Na biblioteca de uma escola municipal localizada na periferia de Porto Alegre, no Rio Grande do Sul, um grupo de adolescentes transformou a realidade da comunidade escolar. O que começou como conversas sobre temas antes evitados tornou-se o coletivo “Garotas de Vermelho”, fundado por estudantes da Escola Municipal Saint Hilaire.
O objetivo central do grupo é combater a pobreza menstrual, garantindo que meninas em situação de vulnerabilidade tenham acesso a itens básicos de higiene e informação. A iniciativa surgiu da observação direta das alunas, que notaram que muitas colegas não possuíam absorventes ou enfrentavam barreiras culturais para discutir a menstruação em casa e na escola.
“A menstruação era um assunto escondido”, relata a estudante Joana Souza, uma das idealizadoras do projeto, destacando a importância de romper o silêncio sobre a saúde feminina.
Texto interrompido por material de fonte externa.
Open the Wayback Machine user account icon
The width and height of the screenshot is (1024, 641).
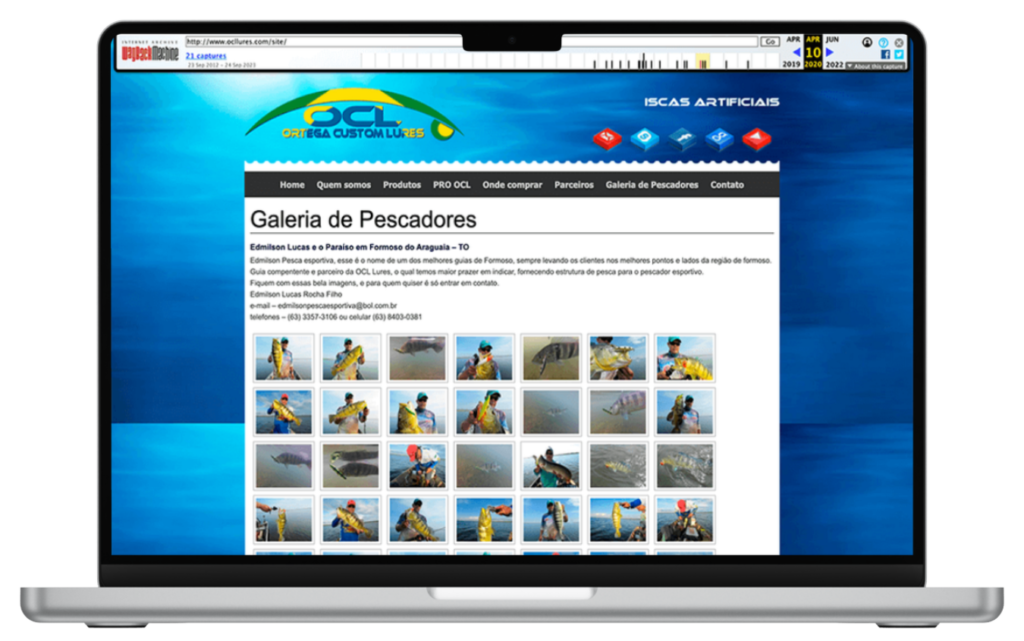click(867, 42)
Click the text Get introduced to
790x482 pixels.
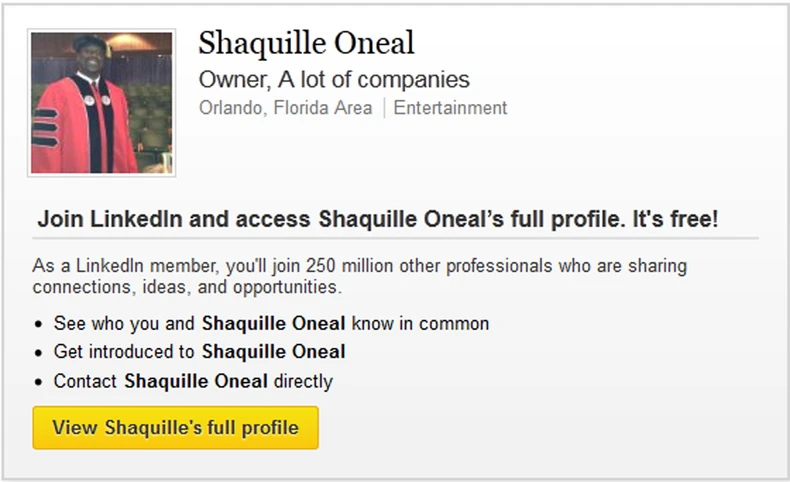click(125, 352)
Para viabilizar a operação, as estudantes aplicaram conceitos de empreendedorismo social. O coletivo desenvolveu kits compostos por bolsas térmicas e absorventes reutilizáveis. O modelo de negócio adotado é baseado na sustentabilidade financeira: a cada kit vendido, o valor arrecadado é utilizado para financiar a doação gratuita de outro kit para meninas que não podem pagar.
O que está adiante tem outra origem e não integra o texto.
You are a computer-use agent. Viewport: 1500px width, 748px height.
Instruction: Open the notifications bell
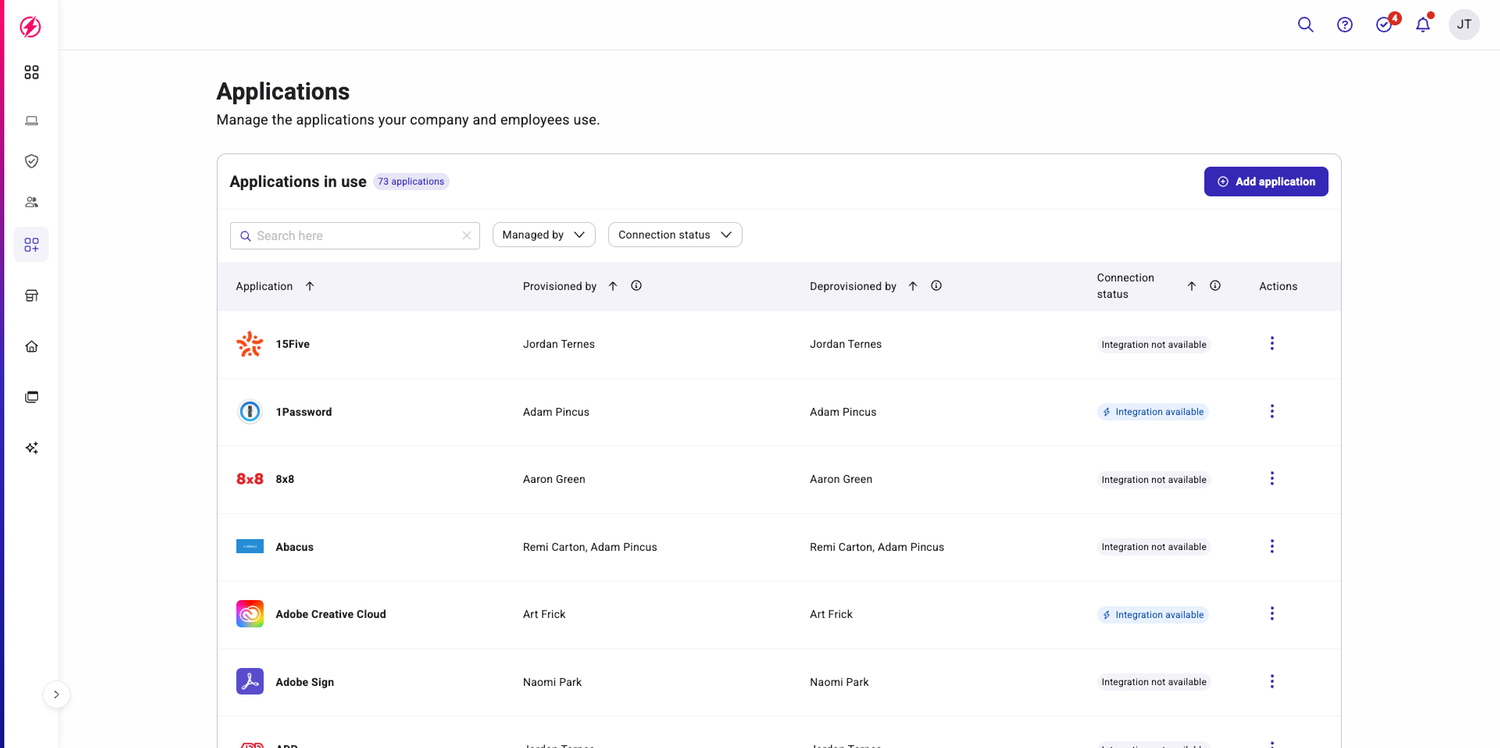tap(1422, 24)
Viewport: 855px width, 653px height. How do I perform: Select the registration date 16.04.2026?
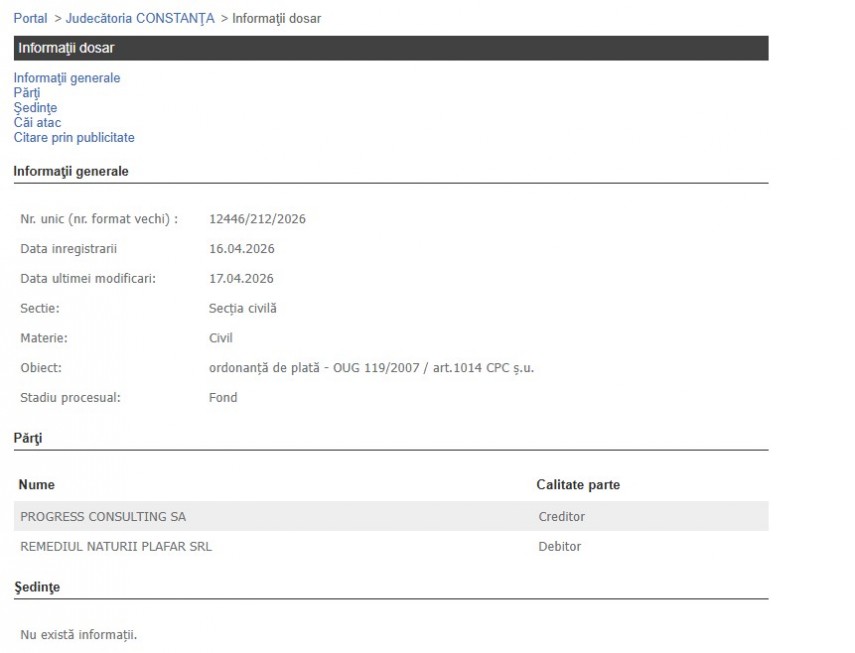coord(241,249)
Além da distribuição de insumos, o projeto foca na educação. Através de rodas de conversa conduzidas de “menina para menina”, o grupo já percorreu mais de 30 escolas na capital gaúcha. Essa abordagem horizontal cria um ambiente de segurança, facilitando a troca de experiências e a prevenção à violência sexual.
O impacto social e a eficiência do modelo de gestão levaram as estudantes a conquistarem destaque nacional no Desafio Liga Jovem, uma competição focada em empreendedorismo estudantil. O reconhecimento abriu portas para mentorias especializadas e até uma viagem internacional a Madri, na Espanha, onde apresentaram a solução em centros de inovação.
Atualmente, o objetivo do coletivo é escalar a iniciativa para alcançar mais estudantes e ampliar a conscientização sobre o corpo feminino. Para a professora Maria Gabriela de Souza, orientadora do projeto, a experiência demonstra que a educação empreendedora é uma ferramenta poderosa de transformação social.